The cantu a chiterra (Sardinian for "singing with guitar") is a typical Sardinian form of monophonic singing in Sardinian language and Gallurese, accompanied by a chiterra sarda, or Sardinian guitar. This type of song is particularly prevalent in the northern part of the island; in particular in the Logudoro, Goceano, Planargia and Gallura. Very likely, some of the songs existed before the invention of the guitar, for example, Cantu in re (Song in D), but with the advent of the instrument they have developed different variations.

== Competitions ==
After centuries of existing in familiar setting, the cantu a chiterra also developed during the twentieth century as a singing competition, with the guitar (sa gara), taking place in front of an audience, usually at religious festivals, in forms that are still in place.

The gara is a musical competition where two or three singers, accompanied by a guitarist, compete with their improvisations on pre-established musical themes to show the quality of their performance.

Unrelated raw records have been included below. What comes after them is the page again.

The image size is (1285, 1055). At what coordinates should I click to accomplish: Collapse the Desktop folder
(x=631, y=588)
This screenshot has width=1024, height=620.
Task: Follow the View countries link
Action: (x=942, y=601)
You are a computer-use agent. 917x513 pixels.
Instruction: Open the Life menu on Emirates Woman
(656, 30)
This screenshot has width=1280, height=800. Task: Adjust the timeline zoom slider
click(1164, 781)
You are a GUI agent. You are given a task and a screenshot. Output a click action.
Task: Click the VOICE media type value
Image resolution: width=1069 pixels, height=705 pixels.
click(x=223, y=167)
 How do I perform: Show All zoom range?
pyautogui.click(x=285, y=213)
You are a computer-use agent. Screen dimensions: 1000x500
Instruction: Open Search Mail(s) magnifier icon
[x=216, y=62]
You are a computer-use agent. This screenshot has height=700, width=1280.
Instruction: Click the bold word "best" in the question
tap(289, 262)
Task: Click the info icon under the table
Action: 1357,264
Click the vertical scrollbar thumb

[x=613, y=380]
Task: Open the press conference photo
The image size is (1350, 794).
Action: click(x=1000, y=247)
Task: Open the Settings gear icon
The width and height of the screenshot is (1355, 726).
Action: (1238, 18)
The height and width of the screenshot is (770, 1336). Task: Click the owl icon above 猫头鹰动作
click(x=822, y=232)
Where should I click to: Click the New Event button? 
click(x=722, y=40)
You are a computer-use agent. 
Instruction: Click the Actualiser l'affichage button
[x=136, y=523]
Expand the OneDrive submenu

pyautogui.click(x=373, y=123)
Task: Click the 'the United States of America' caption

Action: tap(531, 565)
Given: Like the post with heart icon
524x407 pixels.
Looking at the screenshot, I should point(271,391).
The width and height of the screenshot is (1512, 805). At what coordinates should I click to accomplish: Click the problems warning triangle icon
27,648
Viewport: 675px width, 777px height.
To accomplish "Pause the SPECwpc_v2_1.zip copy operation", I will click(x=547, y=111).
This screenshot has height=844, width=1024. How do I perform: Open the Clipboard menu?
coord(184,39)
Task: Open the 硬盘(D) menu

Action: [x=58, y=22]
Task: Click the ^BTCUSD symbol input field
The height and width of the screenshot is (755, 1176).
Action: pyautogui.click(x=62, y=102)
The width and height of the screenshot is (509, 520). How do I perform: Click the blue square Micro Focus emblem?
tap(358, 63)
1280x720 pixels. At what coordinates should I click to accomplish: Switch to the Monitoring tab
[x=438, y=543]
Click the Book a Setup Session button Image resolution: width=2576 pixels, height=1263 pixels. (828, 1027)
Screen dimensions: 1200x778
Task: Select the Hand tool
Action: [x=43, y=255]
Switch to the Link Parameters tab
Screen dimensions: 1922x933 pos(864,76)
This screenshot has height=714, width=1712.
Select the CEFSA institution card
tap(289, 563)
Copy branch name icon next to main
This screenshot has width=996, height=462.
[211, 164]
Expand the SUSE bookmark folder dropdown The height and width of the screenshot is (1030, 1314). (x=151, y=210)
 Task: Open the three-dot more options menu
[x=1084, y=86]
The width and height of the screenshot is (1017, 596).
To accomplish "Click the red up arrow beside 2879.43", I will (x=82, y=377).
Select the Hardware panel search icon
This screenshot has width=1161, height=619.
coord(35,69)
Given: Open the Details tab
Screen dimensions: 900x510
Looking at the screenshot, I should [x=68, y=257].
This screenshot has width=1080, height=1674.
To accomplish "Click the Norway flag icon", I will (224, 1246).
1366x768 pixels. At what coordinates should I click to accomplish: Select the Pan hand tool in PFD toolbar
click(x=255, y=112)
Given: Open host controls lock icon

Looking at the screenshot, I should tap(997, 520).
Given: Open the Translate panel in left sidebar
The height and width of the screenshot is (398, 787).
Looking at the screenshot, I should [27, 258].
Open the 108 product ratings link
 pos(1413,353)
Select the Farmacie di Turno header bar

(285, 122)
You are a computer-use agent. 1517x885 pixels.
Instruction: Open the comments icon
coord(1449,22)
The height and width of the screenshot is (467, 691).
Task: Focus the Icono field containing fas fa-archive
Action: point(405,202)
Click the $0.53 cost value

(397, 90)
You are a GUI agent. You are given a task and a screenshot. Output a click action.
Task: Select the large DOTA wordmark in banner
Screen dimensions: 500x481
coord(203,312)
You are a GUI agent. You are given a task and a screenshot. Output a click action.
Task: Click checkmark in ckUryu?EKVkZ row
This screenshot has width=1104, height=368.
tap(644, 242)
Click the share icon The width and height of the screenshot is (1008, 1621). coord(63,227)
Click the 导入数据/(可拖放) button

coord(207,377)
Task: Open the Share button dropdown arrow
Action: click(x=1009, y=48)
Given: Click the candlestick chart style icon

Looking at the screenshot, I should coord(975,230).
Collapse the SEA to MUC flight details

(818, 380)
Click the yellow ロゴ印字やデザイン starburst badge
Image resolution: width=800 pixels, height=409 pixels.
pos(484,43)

The competition requires that each cantadore (singer) performs one verse at a time, alternating with the other competitors (usually being assigned three stanzas each). The musical reference model (variant) is not a form fully and completely defined, but rather a set of pre-established forms of musical structures (meter, melody, harmony) relatively undefined. So that is it allowed to each cantadore to improvise at will on the model of reference.

== Performers ==
Some of the best known performers are:
- Gavino De Lunas (Padria, 1895 – Rome, 1944)
- Maria Carta (Siligo, 1934 – Rome, 1994)
- Francesco Demuro (Porto Torres, 1978)

== Bibliography ==

- Gavino Gabriel, Canti di Sardegna, Milano, 1923
- Bernard Lortat-Jacob, Improvisation et modèle: le chant a guitare sarde, in «L'Homme», XXIV, 1, 1984.
- Francesco Gianattasio – Bernard Lortat-Jacob, Modalità di improvvisazione nella musica sarda, Culture musicali n.1, 1982, pp. 3/36
- Bernard Lortat-Jacob, Voci di Sardegna, Torino, 1999, ISBN 978-88-7063-399-3
- Paolo Angeli. Canto in Re, la gara a chitarra nella Sardegna settentrionale, ISRE, Nuoro, 2006.